Sono quarantacinque gli interventi pubblici programmati dal comune di San Sperate nel Dup, il Documento Unico di Programmazione, approvato durante l'ultimo Consiglio Comunale. Servizi al cittadino, cultura, opere pubbliche: sono gli ambiti più rilevanti in cui l'amministrazione intende intervenire nel triennio 2026/2028. L'approvazione del documento ha anticipato le entrate e gli impegni di spesa pianificati e che verranno approfonditi nel prossimo bilancio comunale. Entrate che ammonterebbero a circa 13,5 milioni, che saranno utilizzati per innovare e far crescere il paese.
I numeri
Tra gli stanziamenti più importanti saltano all'occhio i 3,5 milioni, quasi un terzo del totale delle entrate dell'ente, per i servizi sociali. Un aumento legato sia ad una scelta politica della Giunta Madeddu, che opta per dedicare sempre più risorse ai servizi per la cittadinanza, sia ad un rialzo dei costi legati, in particolare, all'assistenza dei più fragili. Un tema, quello della solidarietà verso il prossimo, che emerge anche attraverso l'attenzione dell'amministrazione verso le associazioni di volontariato: è infatti in corso di completamento l'iter per la costituzione della Consulta del Volontariato.

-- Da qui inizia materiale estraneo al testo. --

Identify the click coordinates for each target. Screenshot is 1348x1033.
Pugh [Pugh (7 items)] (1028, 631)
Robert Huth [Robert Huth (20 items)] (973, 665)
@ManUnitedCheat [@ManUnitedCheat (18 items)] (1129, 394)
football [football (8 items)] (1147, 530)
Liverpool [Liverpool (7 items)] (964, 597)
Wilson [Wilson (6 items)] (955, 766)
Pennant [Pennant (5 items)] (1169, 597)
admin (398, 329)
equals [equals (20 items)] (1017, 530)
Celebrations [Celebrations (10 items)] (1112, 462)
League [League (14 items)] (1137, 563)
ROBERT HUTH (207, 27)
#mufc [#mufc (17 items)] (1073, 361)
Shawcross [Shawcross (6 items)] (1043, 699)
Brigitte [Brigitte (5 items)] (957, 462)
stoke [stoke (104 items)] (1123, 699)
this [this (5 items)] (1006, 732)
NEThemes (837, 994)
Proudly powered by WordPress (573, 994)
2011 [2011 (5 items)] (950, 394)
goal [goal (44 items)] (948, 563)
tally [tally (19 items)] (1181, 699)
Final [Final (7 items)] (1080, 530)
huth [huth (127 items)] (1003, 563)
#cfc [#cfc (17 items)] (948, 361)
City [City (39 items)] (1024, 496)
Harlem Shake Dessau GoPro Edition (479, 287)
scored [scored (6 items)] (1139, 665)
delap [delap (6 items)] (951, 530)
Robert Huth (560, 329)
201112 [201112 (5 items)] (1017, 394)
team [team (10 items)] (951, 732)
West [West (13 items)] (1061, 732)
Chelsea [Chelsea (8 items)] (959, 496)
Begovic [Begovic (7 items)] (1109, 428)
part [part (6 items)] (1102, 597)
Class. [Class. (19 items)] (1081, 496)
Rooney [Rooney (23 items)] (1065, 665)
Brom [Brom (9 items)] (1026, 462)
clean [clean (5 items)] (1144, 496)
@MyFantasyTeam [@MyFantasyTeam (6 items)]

Rientra negli investimenti dei servizi sociali anche il finanziamento di 550mila euro per la ristrutturazione del centro ricreativo di via Alghero, lavori già in corso e che nei prossimi due anni si concluderanno. Consistente anche lo stanziamento di oltre 500 mila euro per le scuole e concernenti sia i lavori di ristrutturazione dei plessi scolastici, sia il coinvolgimento dei ragazzi in progetti e manifestazioni, come Monumenti Aperti che rinnova la sua presenza a San Sperate.
Opere pubbliche
Fioccano anche gli investimenti in opere pubbliche, per un totale di circa quattro milioni e duecentomila euro, che saranno destinati, tra l'altro, alla manutenzione stradale e alla realizzazione di nuovi parcheggi. Proseguono, inoltre, i lavori nella struttura polifunzionale di Santa Suja e sulla pista di atletica del centro sportivo, oltre che l'opera di demolizione e ricostruzione delle gradinate del campo sportivo di via Cagliari.
Cultura
Aumentano poi i fondi destinati alla cultura: 50 mila euro saranno destinati ai servizi bibliotecari e si prevede anche un incremento degli stanziamenti per la Sagra delle pesche e per il festival di Cuncambias. Infine, più di 780 mila euro nel settore urbanistico, il cui obbiettivo principale rimane quello del riordino del Puc, il Piano Urbanistico Comunale, con l'aggiornamento della cartografia.
Qualche critica arriva, tuttavia, dalla minoranza riguardo, soprattutto, l'esiguità dei fondi Pnrr ottenuti dall'amministrazione locale e utilizzati soprattutto per la digitalizzazione dei servizi base: «Un'occasione mancata», secondo la consigliera Stefania Spiga del gruppo San Sperate Tradizione e Futuro. Accuse rimandate al mittente dal sindaco Fabrizio Madeddu, che parla «di una precisa scelta nella decisione di partecipare a bandi differenti per ottenere le risorse necessarie».